ASSIGNED TASK -
Carry over every entry exactly as it appears in the records.

DATA TO USE Start Marker

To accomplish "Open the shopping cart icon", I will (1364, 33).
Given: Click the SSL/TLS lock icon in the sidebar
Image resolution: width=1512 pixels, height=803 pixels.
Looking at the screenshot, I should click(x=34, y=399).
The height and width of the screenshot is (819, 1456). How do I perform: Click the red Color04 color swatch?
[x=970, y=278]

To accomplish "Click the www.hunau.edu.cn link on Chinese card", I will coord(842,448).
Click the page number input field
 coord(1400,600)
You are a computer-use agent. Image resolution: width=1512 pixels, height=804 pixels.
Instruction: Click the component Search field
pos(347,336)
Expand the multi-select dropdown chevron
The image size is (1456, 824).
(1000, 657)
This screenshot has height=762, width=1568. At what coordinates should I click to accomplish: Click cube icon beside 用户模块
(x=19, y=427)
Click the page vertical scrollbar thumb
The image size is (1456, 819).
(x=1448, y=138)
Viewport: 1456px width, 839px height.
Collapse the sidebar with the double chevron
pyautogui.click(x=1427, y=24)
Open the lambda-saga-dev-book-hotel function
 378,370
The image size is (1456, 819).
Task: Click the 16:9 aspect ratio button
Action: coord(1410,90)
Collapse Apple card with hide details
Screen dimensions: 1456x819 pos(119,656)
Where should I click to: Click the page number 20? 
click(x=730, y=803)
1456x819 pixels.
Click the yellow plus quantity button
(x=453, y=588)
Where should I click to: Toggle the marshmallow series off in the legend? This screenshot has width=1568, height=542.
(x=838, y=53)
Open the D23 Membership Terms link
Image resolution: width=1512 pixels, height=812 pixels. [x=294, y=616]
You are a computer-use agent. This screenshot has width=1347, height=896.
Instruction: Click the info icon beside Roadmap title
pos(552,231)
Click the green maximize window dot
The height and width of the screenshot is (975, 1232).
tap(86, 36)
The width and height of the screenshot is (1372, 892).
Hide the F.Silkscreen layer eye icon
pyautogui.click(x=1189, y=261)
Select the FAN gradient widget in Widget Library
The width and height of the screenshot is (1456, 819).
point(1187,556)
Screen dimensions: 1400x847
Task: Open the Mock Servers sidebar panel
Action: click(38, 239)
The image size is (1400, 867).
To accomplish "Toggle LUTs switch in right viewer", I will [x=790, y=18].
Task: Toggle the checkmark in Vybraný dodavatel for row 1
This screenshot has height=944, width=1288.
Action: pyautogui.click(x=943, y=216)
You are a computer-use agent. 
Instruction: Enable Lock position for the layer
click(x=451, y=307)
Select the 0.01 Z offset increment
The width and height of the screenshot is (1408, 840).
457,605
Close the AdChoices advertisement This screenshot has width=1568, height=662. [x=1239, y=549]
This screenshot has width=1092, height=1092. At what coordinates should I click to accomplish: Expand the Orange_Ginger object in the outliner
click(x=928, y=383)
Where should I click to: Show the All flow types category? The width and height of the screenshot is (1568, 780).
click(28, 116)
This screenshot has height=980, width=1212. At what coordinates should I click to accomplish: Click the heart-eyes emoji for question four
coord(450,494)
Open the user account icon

DATA TO USE End Marker

RESPONSE TO THIS TASK -
To accomplish "Open the shopping cart icon", I will (1364, 33).
Given: Click the SSL/TLS lock icon in the sidebar
Image resolution: width=1512 pixels, height=803 pixels.
Looking at the screenshot, I should click(x=34, y=399).
The height and width of the screenshot is (819, 1456). How do I perform: Click the red Color04 color swatch?
[x=970, y=278]

To accomplish "Click the www.hunau.edu.cn link on Chinese card", I will coord(842,448).
Click the page number input field
 coord(1400,600)
You are a computer-use agent. Image resolution: width=1512 pixels, height=804 pixels.
Instruction: Click the component Search field
pos(347,336)
Expand the multi-select dropdown chevron
The image size is (1456, 824).
(1000, 657)
This screenshot has height=762, width=1568. At what coordinates should I click to accomplish: Click cube icon beside 用户模块
(x=19, y=427)
Click the page vertical scrollbar thumb
The image size is (1456, 819).
(x=1448, y=138)
Viewport: 1456px width, 839px height.
Collapse the sidebar with the double chevron
pyautogui.click(x=1427, y=24)
Open the lambda-saga-dev-book-hotel function
 378,370
The image size is (1456, 819).
Task: Click the 16:9 aspect ratio button
Action: coord(1410,90)
Collapse Apple card with hide details
Screen dimensions: 1456x819 pos(119,656)
Where should I click to: Click the page number 20? 
click(x=730, y=803)
1456x819 pixels.
Click the yellow plus quantity button
(x=453, y=588)
Where should I click to: Toggle the marshmallow series off in the legend? This screenshot has width=1568, height=542.
(x=838, y=53)
Open the D23 Membership Terms link
Image resolution: width=1512 pixels, height=812 pixels. [x=294, y=616]
You are a computer-use agent. This screenshot has width=1347, height=896.
Instruction: Click the info icon beside Roadmap title
pos(552,231)
Click the green maximize window dot
The height and width of the screenshot is (975, 1232).
tap(86, 36)
The width and height of the screenshot is (1372, 892).
Hide the F.Silkscreen layer eye icon
pyautogui.click(x=1189, y=261)
Select the FAN gradient widget in Widget Library
The width and height of the screenshot is (1456, 819).
point(1187,556)
Screen dimensions: 1400x847
Task: Open the Mock Servers sidebar panel
Action: click(38, 239)
The image size is (1400, 867).
To accomplish "Toggle LUTs switch in right viewer", I will [x=790, y=18].
Task: Toggle the checkmark in Vybraný dodavatel for row 1
This screenshot has height=944, width=1288.
Action: pyautogui.click(x=943, y=216)
You are a computer-use agent. 
Instruction: Enable Lock position for the layer
click(x=451, y=307)
Select the 0.01 Z offset increment
The width and height of the screenshot is (1408, 840).
457,605
Close the AdChoices advertisement This screenshot has width=1568, height=662. [x=1239, y=549]
This screenshot has width=1092, height=1092. At what coordinates should I click to accomplish: Expand the Orange_Ginger object in the outliner
click(x=928, y=383)
Where should I click to: Show the All flow types category? The width and height of the screenshot is (1568, 780).
click(28, 116)
This screenshot has height=980, width=1212. At what coordinates should I click to accomplish: Click the heart-eyes emoji for question four
coord(450,494)
Open the user account icon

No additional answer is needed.